I was only there a little while when a car stopped and somebody got out. I’m kind of scared of people I don’t know because my first owner was mean to me, not loving like Dad. So, when they came toward me I got up and moved away. But they wouldn’t leave me alone. Boy, all I wanted to do was rest for a little bit and go home but these people wouldn’t let me. Then another car stopped and more people got out. Then one guy tried to trick me by waving hot dogs around. Now, I have to tell you, I LOVE food – especially hot dogs. But I was too scared and kept moving away. Before I knew it I was down the side of the road and into a swamp. They kept coming and I kept moving away. And it was getting dark.
Then, just when I thought I’d be lost forever, Dad showed up. It turns out that he’d been out looking for me and Max all day, when he finally stopped and asked a car on the side of the road if they’d seen a dog that looked like me. It seems Max had made it home a few hours earlier and Dad figured that I was following behind, just a little slower because of my legs. But when I didn’t show up he went back out looking again and that’s when he found me. He had to walk through the swamp to a field on the other side to get to me. Because I’m a heavy dog (I’m working on being a “lean, mean puppy machine”) Dad couldn’t carry me out. And I couldn’t take more than a few steps at a time before my legs wobbled. So that’s how we got to the truck – me taking a couple of steps, then rest for a minute, then a couple of more, then rest for a minute. We made it to the truck just as it got dark, with Dad thanking the people that were there for helping to find me. I thought Dad would be real mad that I didn’t listen to him, but he just seemed real glad that he found me (almost as glad as I was – things aren’t scary when Dad’s around).

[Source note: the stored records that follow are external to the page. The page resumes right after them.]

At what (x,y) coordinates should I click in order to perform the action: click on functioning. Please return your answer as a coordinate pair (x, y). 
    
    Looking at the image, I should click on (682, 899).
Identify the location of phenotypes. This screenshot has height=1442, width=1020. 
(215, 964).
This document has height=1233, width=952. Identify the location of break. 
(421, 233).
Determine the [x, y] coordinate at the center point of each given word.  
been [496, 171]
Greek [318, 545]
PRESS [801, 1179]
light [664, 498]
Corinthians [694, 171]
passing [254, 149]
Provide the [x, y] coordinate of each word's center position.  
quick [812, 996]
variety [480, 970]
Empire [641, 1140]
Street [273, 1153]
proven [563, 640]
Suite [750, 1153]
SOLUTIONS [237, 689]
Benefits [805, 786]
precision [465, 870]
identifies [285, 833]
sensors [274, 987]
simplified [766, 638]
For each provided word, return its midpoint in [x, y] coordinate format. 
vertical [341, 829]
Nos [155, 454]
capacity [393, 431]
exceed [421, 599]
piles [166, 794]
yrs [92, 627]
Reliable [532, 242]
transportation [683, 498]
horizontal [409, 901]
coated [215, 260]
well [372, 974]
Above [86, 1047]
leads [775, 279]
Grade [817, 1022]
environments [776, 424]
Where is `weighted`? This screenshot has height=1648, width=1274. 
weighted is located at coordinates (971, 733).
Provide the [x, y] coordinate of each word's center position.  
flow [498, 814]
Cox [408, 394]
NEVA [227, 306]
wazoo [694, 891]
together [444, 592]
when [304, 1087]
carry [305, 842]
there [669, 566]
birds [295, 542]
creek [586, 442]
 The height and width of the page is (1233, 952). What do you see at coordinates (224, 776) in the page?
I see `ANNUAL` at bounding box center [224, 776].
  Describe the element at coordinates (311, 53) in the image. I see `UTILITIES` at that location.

When I got home I went right for the water dish and drank and drank and drank. I don’t think I’d ever been this thirsty. And even though it was supper time I didn’t have the energy to eat – it could wait until morning. All I wanted to do was sleep. And as I started to nod off I could hear Dad explaining to Max that you “never leave a man behind” and how he should have stayed with me. But I didn’t care. I was home, safe and sound, with my family, after the biggest adventure I’d ever been on.